+++ SUPPLIED INFORMATION

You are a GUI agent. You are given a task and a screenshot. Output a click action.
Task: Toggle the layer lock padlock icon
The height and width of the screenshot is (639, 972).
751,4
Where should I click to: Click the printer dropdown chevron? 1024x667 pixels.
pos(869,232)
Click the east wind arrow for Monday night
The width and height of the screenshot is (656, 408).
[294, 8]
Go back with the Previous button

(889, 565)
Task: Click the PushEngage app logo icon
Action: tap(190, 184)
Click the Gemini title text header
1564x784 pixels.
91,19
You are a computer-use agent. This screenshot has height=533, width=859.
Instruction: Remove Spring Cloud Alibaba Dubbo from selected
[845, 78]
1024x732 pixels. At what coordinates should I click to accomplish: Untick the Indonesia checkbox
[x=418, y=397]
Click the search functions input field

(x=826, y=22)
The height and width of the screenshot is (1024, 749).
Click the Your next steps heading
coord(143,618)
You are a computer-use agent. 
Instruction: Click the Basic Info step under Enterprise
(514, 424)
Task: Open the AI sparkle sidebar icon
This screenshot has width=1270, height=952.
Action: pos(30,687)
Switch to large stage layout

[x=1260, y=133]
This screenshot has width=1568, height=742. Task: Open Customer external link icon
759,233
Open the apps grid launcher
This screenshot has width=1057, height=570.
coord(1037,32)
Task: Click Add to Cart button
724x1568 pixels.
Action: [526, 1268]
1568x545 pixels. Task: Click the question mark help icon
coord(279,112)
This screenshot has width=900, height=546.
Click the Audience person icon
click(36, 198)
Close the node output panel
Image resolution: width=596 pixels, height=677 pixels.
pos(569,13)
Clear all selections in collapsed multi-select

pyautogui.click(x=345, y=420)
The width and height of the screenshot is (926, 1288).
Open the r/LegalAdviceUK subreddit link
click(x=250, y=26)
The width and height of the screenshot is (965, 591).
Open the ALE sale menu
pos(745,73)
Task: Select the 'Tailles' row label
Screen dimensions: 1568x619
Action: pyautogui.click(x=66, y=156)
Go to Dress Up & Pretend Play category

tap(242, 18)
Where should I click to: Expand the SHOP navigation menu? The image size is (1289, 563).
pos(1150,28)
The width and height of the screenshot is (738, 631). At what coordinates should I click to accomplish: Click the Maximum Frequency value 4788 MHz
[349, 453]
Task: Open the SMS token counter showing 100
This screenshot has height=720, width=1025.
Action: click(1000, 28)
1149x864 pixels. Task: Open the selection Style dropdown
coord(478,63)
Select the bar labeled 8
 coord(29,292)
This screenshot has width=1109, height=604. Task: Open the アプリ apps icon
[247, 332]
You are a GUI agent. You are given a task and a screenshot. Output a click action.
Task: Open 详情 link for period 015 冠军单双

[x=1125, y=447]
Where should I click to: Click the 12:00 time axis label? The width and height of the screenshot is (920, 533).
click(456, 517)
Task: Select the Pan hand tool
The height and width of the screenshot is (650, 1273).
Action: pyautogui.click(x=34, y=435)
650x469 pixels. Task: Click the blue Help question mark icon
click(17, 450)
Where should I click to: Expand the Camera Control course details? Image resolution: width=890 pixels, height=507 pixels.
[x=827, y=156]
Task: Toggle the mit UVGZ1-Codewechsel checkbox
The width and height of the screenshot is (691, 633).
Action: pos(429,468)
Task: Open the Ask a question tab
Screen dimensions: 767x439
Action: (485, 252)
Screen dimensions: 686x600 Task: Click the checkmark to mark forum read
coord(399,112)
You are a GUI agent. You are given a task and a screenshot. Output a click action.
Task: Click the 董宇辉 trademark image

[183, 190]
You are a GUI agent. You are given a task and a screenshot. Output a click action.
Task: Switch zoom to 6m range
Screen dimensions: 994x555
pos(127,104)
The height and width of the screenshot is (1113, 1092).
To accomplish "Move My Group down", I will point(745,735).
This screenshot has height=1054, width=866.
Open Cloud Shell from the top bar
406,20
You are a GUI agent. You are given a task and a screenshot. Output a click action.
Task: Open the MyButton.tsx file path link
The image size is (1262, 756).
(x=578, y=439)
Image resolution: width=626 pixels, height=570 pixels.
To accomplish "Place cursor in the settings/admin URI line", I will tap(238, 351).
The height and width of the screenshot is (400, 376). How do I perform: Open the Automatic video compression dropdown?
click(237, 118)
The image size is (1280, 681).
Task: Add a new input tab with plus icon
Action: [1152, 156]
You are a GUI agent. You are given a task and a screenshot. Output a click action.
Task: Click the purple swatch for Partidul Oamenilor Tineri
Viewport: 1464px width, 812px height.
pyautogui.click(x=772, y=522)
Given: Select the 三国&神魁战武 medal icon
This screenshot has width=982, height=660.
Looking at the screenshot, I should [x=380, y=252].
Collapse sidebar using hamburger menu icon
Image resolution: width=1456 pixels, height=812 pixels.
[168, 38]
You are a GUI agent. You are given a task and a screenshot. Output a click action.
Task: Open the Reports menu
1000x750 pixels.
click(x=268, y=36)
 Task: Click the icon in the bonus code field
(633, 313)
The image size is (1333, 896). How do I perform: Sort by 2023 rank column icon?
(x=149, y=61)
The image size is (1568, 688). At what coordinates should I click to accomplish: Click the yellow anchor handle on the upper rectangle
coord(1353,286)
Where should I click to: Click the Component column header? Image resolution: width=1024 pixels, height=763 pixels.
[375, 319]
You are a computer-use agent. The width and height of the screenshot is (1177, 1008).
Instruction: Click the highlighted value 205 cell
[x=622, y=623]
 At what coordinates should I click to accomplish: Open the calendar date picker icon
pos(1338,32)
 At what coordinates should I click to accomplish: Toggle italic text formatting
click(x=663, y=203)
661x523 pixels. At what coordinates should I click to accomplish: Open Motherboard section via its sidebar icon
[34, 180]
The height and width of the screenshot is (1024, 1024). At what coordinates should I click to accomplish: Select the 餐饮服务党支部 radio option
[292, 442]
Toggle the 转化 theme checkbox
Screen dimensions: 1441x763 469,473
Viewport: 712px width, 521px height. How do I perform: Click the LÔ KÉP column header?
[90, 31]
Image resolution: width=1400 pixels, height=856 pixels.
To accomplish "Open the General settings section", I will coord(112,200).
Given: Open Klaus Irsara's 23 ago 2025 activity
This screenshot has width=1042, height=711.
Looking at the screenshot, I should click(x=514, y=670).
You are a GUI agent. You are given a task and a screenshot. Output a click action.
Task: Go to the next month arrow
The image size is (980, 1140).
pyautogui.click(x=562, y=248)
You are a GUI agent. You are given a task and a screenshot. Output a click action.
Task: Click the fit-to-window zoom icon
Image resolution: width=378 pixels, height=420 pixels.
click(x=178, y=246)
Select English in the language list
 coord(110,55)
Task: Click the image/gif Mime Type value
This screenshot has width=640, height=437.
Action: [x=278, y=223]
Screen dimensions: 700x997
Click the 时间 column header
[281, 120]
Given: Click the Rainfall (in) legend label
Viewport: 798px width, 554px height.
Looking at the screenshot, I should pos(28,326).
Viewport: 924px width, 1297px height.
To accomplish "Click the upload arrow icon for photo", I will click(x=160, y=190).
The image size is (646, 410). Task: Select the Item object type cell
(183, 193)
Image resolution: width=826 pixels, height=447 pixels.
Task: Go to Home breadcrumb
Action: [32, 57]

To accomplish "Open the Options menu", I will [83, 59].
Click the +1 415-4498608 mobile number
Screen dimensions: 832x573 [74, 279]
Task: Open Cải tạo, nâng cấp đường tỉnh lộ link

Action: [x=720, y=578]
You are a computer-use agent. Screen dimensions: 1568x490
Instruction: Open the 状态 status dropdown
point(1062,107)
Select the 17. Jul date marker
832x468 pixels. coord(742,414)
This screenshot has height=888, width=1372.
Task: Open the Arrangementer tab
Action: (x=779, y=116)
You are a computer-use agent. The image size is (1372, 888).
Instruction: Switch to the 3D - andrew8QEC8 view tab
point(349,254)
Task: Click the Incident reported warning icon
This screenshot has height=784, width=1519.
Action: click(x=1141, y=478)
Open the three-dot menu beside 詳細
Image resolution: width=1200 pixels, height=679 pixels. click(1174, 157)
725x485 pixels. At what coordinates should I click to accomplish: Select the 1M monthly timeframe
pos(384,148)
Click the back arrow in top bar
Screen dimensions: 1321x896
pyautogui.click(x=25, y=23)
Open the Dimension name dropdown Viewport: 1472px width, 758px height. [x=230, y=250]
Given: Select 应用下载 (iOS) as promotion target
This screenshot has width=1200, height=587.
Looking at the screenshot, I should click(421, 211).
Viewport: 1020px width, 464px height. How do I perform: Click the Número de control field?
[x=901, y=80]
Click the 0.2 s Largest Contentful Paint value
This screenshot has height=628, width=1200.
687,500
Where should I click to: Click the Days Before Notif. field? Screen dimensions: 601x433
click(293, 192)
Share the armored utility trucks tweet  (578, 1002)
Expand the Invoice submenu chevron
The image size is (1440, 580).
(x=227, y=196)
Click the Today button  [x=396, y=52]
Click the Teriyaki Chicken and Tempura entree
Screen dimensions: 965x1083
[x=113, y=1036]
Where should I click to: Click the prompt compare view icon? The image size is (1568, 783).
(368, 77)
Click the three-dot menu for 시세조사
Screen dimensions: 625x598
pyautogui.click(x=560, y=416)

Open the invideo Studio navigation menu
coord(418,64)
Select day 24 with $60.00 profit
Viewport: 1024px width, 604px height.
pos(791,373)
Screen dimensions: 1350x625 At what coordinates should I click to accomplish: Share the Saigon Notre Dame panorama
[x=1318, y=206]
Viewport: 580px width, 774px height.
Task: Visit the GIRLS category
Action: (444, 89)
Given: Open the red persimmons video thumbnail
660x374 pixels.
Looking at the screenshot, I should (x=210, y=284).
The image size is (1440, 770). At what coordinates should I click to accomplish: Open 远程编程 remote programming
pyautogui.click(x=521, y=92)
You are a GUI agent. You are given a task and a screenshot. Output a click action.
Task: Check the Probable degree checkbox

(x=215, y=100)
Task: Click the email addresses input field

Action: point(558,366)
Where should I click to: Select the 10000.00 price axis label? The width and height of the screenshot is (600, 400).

++++++

** TASK GOAL **
From the entries above, extract only the lines running from the one containing "Viewport: 712px width, 521px" through the one containing "Given: Open Klaus", inclusive.

** RESULT OF THIS EXERCISE **
Viewport: 712px width, 521px height. How do I perform: Click the LÔ KÉP column header?
[90, 31]
Image resolution: width=1400 pixels, height=856 pixels.
To accomplish "Open the General settings section", I will coord(112,200).
Given: Open Klaus Irsara's 23 ago 2025 activity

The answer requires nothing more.